Le salaire de départ (20 500 €) reste modeste, surtout dans les zones tendues où le logement est cher. Les perspectives d’évolution sont limitées sans reprendre des études de pharmacien (5 ans). Le CRISTAL-10 de 69,0 % montre une exposition significative à l’IA : les chatbots de conseil et les plateformes de télémédecine concurrencent les tâches de conseil simple.
D’autres risques :
- Mobilité géographique : les offres sont rares dans certaines régions (Corse, Centre-Val de Loire).
- Charge mentale due à la mémorisation des produits (plus de 6 000 références dans une officine moyenne).
- Risques physiques : manutention de cartons, station debout prolongée.
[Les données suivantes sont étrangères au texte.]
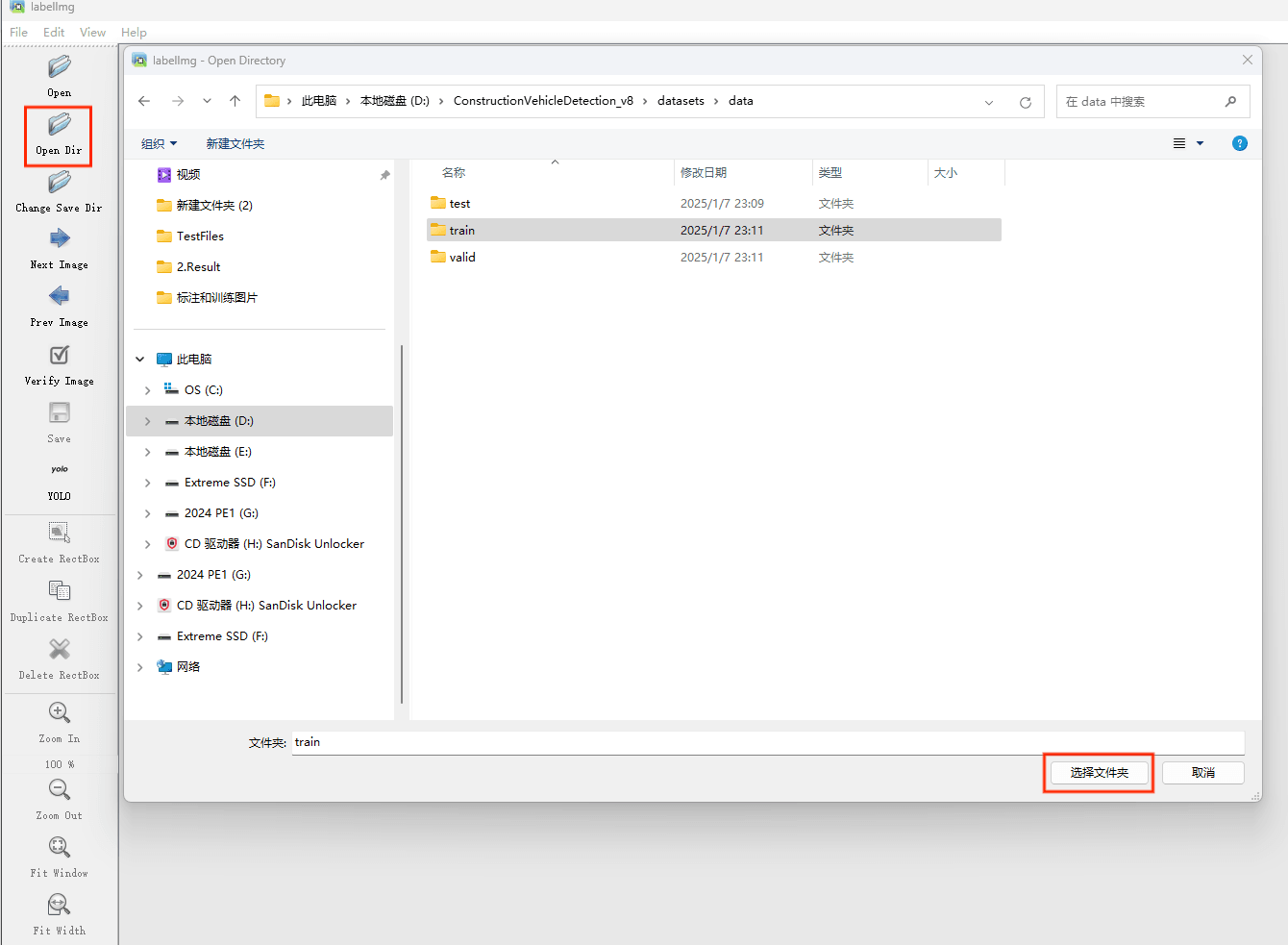The height and width of the screenshot is (945, 1288).
Task: Open the address bar path history dropdown
Action: click(x=988, y=102)
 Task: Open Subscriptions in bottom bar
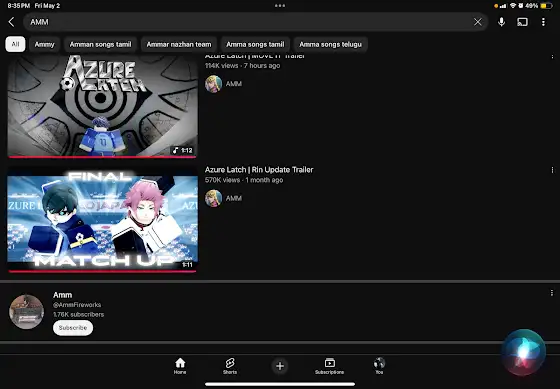pos(329,366)
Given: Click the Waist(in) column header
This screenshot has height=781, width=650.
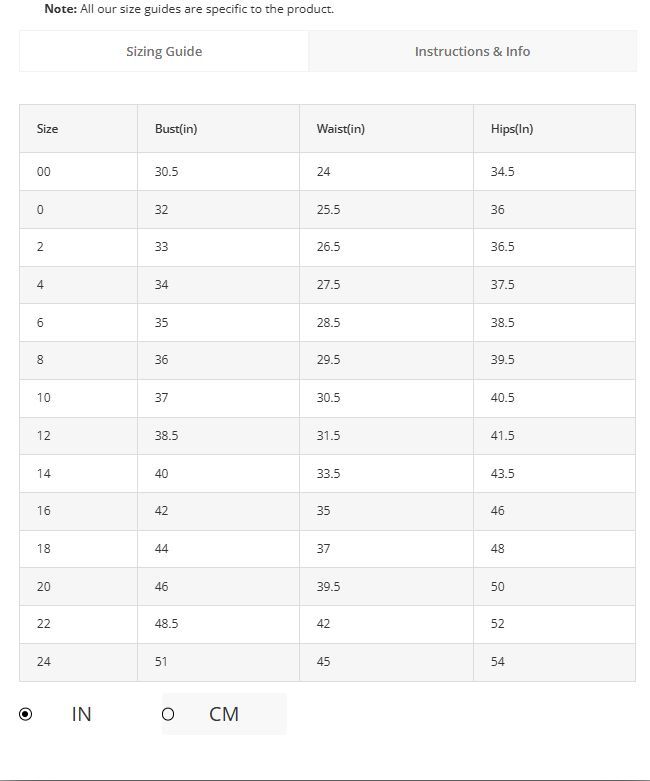Looking at the screenshot, I should pyautogui.click(x=341, y=129).
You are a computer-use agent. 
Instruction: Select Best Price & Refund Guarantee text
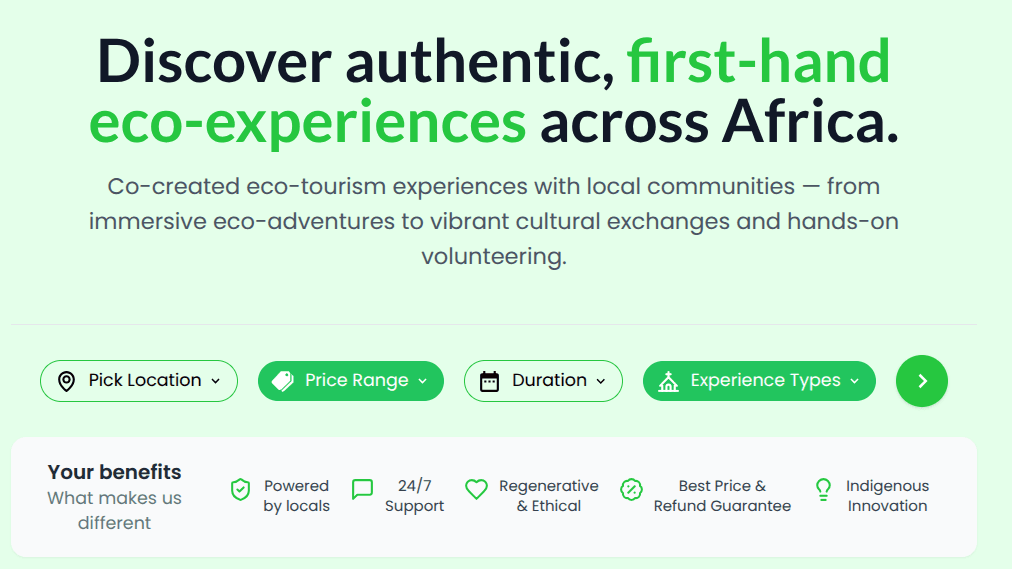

- Réforme des études : le Gouvernement envisage un relèvement du niveau requis pour délivrer des médicaments sans ordonnance à partir de 2027 (DGOS).
Il est conseillé de se renseigner auprès des syndicats professionnels (FSPF, USPO) et de suivre l’actualité réglementaire via le Journal Officiel et le site de l’ANSM.
Sources : France Compétences (2025), DARES (2026), BMO France Travail 2026, APEC Baromètre Pharmacie 2026, FSPF – Observatoire de l’officine 2026, CNOP – Registre des officines 2025, INSEE – Données salariales 2026, France Travail – Offres ROME D1301.